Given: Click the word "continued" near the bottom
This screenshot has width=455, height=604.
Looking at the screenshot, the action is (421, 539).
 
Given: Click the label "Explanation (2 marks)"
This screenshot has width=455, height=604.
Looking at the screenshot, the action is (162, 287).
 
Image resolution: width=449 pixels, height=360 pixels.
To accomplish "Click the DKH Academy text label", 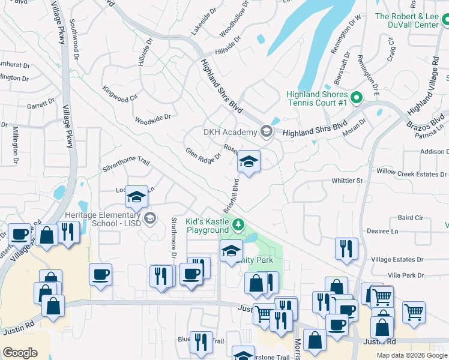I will (x=231, y=132).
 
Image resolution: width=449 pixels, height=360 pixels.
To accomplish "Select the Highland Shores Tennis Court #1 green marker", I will (x=356, y=97).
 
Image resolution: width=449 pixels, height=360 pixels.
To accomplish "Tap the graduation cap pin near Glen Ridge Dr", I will (x=249, y=162).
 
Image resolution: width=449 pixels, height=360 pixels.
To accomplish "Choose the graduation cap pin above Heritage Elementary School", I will (x=136, y=197).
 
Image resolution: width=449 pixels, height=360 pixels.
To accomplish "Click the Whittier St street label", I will (x=348, y=181).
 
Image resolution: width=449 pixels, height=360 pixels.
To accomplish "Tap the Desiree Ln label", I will (x=386, y=231).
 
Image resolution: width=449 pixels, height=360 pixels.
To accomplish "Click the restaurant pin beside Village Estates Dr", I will (x=346, y=248).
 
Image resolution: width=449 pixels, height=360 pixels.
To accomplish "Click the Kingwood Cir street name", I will (x=120, y=94).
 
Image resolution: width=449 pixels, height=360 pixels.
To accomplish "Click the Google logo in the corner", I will (x=20, y=353).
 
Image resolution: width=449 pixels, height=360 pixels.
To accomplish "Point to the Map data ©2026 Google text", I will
==*==
Reproduce the material above verbatim, from its first line down to and including the line that contains "Looking at the screenshot, the action is (162, 287).".

Given: Click the word "continued" near the bottom
This screenshot has width=455, height=604.
Looking at the screenshot, the action is (421, 539).
 
Given: Click the label "Explanation (2 marks)"
This screenshot has width=455, height=604.
Looking at the screenshot, the action is (162, 287).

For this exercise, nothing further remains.